May 27, Chinese Communists forced the Dalai Lama to
surrender his army to Beijing.
May 29, C. F. Blair became the 1st man to fly over
the North Pole flight in single engine plane.
May 29, Fanny Brice (59), Ziegfeld Girl (Baby Snooks
Show), died.
May, "Crazy People" premiered on the BBC Home
Service. It starred Peter Sellers, Spike Mulligan, Harry Secombe
and Michael Bentine (1924-1996). In 1952 it became "The Goon
Show."
May, Richard L. Garwin (23) arrived at Los Alamos,
N.M., to work on the hydrogen bomb. By July he had developed a
preliminary H-bomb design for Edward Teller.
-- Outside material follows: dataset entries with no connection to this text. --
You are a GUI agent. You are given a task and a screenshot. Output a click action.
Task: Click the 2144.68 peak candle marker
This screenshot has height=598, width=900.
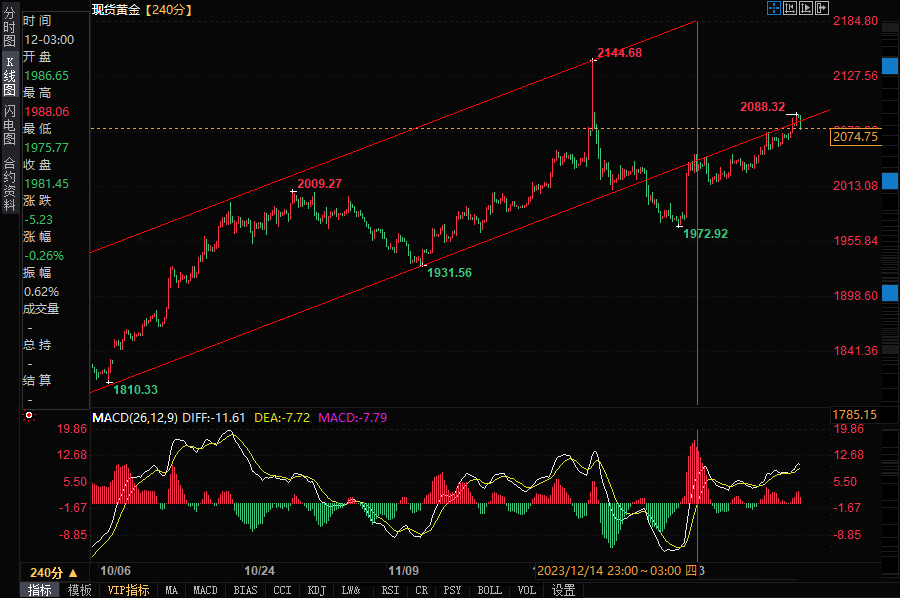pos(593,60)
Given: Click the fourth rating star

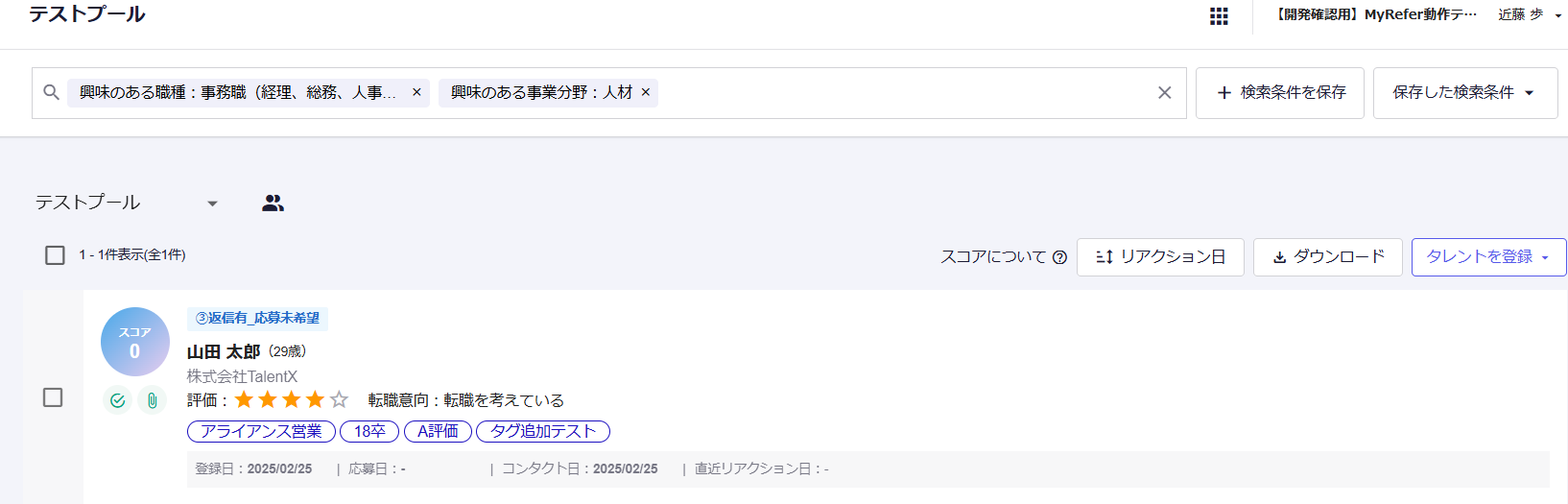Looking at the screenshot, I should [x=315, y=399].
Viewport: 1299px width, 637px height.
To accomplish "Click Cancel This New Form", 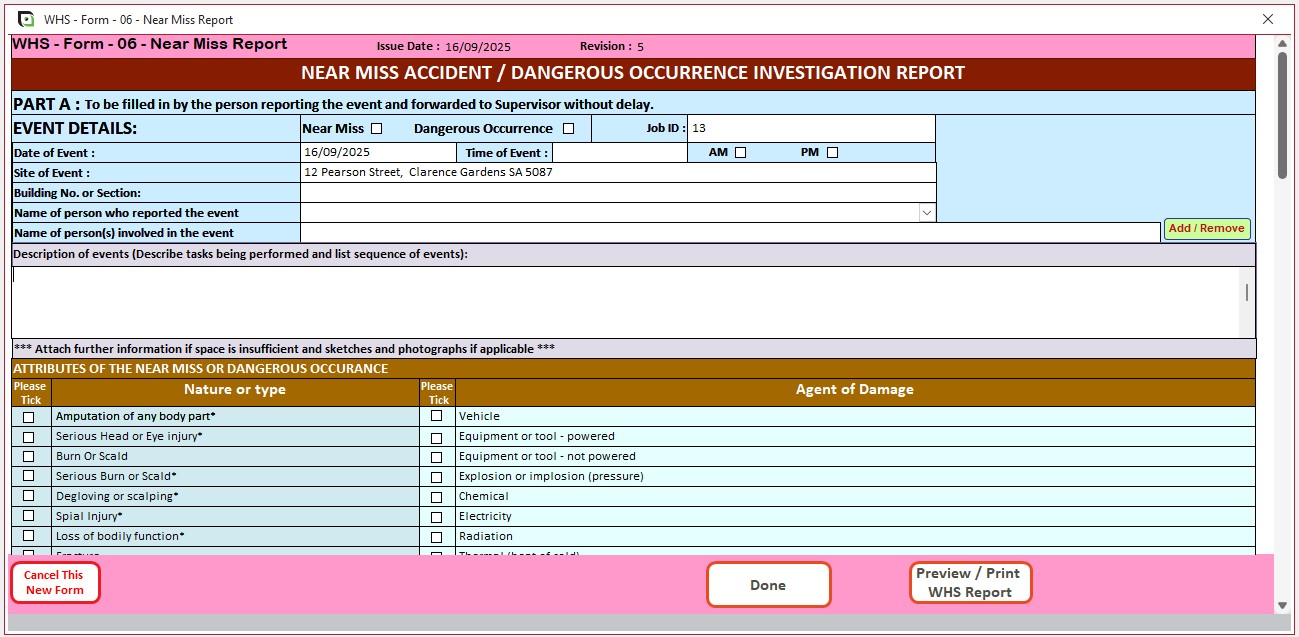I will 55,582.
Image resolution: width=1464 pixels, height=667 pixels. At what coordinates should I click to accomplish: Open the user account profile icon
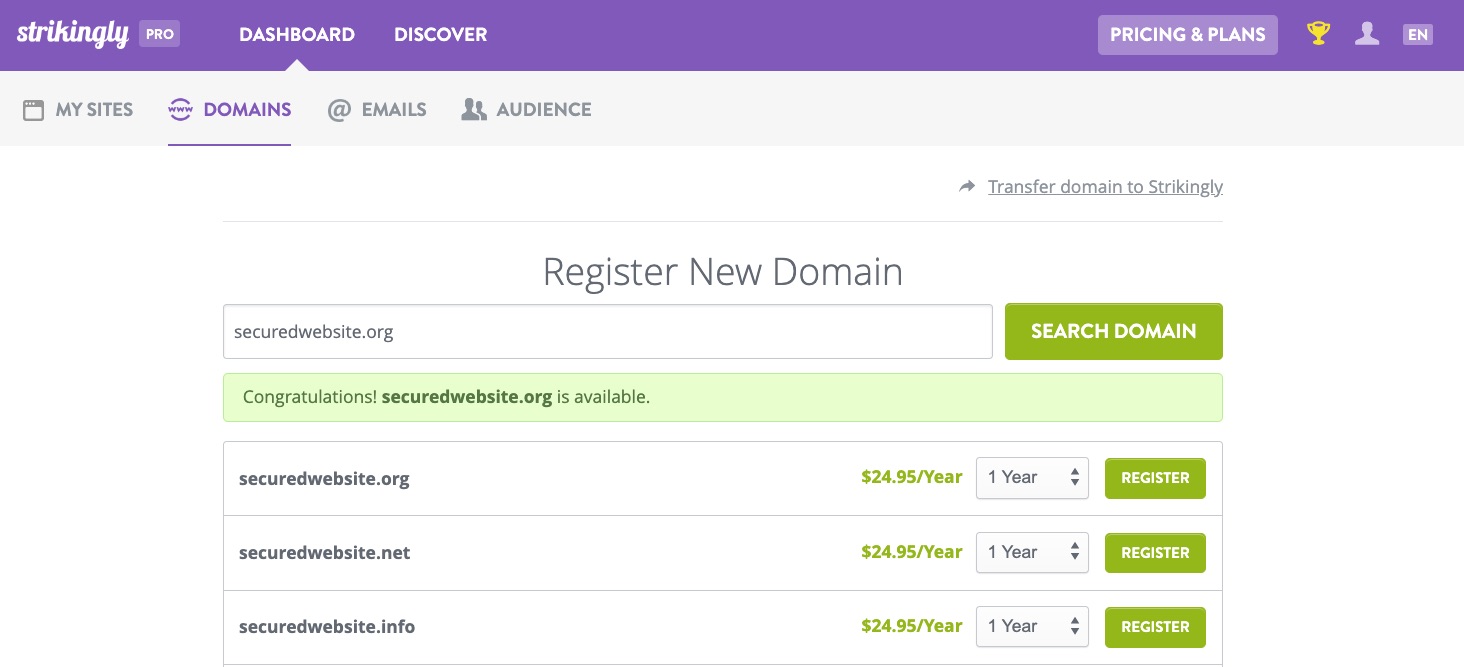click(1367, 34)
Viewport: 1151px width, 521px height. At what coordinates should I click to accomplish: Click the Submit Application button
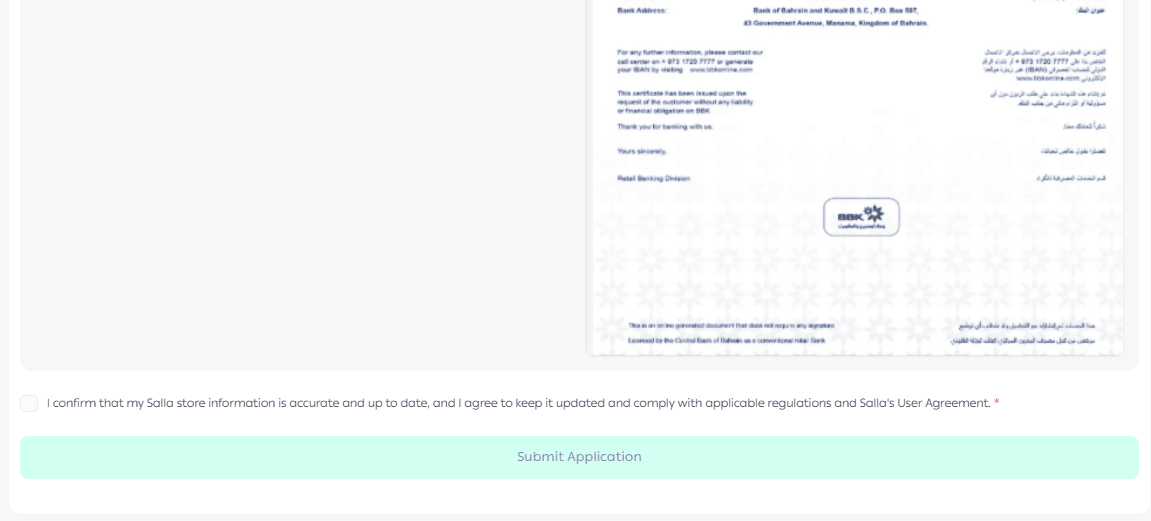click(579, 457)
May, Kid Gavilan (d.2003), born as Gerardo Gonzalez
in Cuba (1926), won the US boxing welter-weight title in a
15-round decision over Johnny Bratton.
Jun 1, The first self-contained titanium plant
opened in Henderson Nevada.
Jun 8, Paul Bobel, Werner Braune, Erich Naumann,
Otto Ohlendorf, Oswald Pohl, W. Schallenmair & Otto Schmidt,
last Nazi war criminals, were hanged by Americans at Landsberg
Fortress.
Jun 9, After several unsuccessful attacks on French
colonial troops, North Vietnam’s General Giap ordered Viet Minh
to withdraw from the Red River Delta.
Jun 11, Mozambique became an oversea province of
Portugal.
Jun 13, U.N. troops seized Pyongyang, North Korea.
Jun 14, UNIVAC, the first computer built for
commercial purposes, was demonstrated in Philadelphia by Dr.
John W. Mauchly and J. Prosper Eckert, Jr.
Jun 15, 1st commercial electronic computer was dedicated in
Philadelphia.
Jun 16, CIO maritime workers called a national
strike. Only essential military cargoes were exempt from the
work stoppage.
Jun 19, President Harry S. Truman signed the
Universal Military Training and Service Act, which extended
Selective Service until July 1, 1955 and lowered the draft age
to 18.
Jun 23, British diplomats and Soviet spies Guy
Burgess and Donald Maclean fled to the USSR.
Jun 23, Soviet U.N. delegate Jacob Malik proposed
cease-fire discussions in the Korean War.
Jun 24, Persian army took over nationalized oil
installations.
Jun 25, The first commercial color telecast took
place as CBS transmitted a one-hour special from New York to
four other cities.
Jun 26, The Soviet Union proposed a cease-fire in
the Korean War.
Jun 28, A TV version of the radio program "Amos ‘N’
Andy" premiered on CBS. Although criticized for racial
stereotyping, it was the first network TV series to feature an
all-black cast.
Jun 29, The United States invited the Soviet Union
to the Korean peace talks on a ship in Wonson Harbor.
Jun 30, On orders from Washington, General Matthew
Ridgeway broadcast that the United Nations was willing to
discuss an armistice with North Korea. In 1950, as U.S. Marines
tried to fight their way out of a Chinese trap, Korea suffered
its worst winter of the century.
Jul 4, The "Capital Times" in Madison, Wisconsin,
reported that one of its reporters was turned down by 99 out of
100 people he asked to sign a petition made up of quotations
from the Declaration of Independence and the Bill of Rights.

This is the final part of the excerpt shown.